Jerry (Ryan Reynolds) is a factory worker.  On the surface he’s sweet and earnest, singing irritatingly cheerful songs  on the production line and contributing ideas for the office Christmas party. But all is not entirely well in Jerry’s world, for Jerry is not entirely well. In fact he’s seeing a psychiatrist and is delusional, convinced his pet dog Bosco and cat Mr Whiskers (both voiced by Ryan) are talking to him. Bosco, in the manner of dogs the world over, is dopey, loving and supportive. Mr Whiskers, in the manner of cats the world over, is evil, vindictive and fond of rude turns of phrase involving back passages. And randomly speaks with a (slightly ropey) Scottish accent.

Fighting these virtual extensions of his good and bad conscience, Jerry unfortunately finds Mr Whiskers becoming more persuasive.
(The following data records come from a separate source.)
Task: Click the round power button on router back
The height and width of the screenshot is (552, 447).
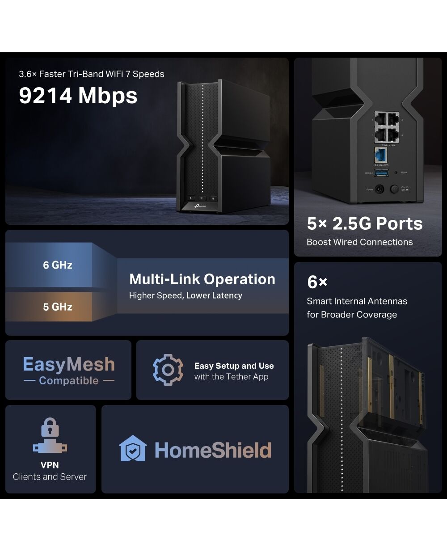Action: [394, 189]
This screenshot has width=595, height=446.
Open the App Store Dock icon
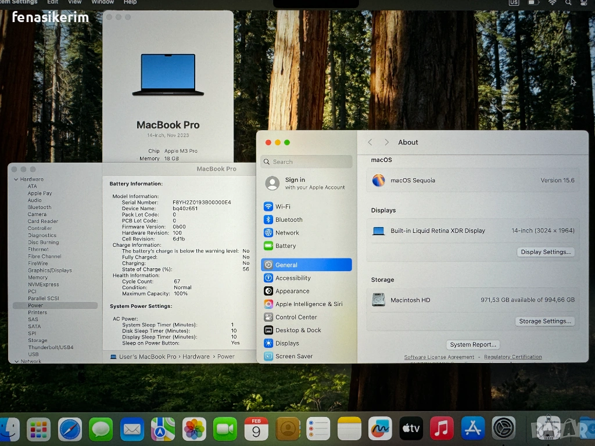pos(473,429)
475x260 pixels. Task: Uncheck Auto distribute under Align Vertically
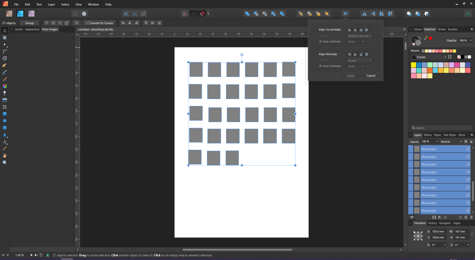point(320,66)
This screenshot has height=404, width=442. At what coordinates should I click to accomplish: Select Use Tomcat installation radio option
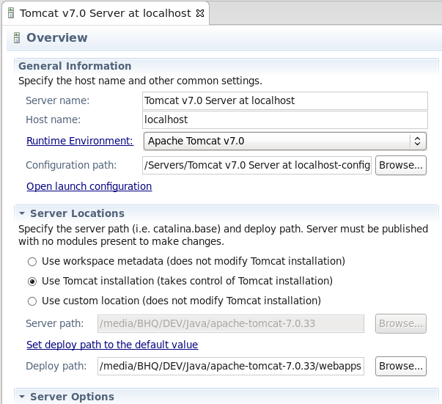(32, 281)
Particularly unfortunate for Fiona (Gemma Arterton) the office hottie and distant object of Jerry’s affections. Chancing upon Fiona alone one night, one thing leads to another and Jerry, completely unintentionally, stabs her to death. Oops.  But that’s OK for he salvages her head, stores it in the fridge and lo and behold, Fiona’s head starts talking to him too, demanding Jerry kill again to provide her with a fridge-friend. Can Jerry resist the voices’ demands?.

The Voices is dark. Very dark and often very funny, shot through with a large dose of Little Shop Of Horrors style surreal kitsch and hitting just the right, slightly ‘off’ tone. The Sloths’ good, liberal, Guardian-reading left wing conscience felt bad laughing at the antics of the hapless and naively endearing Jerry. But then our evil, hedonistic, vodka and tonic swilling bad conscience told us to get a ****ing life and stop being so anally uptight. Leave your good conscience at home and enjoy.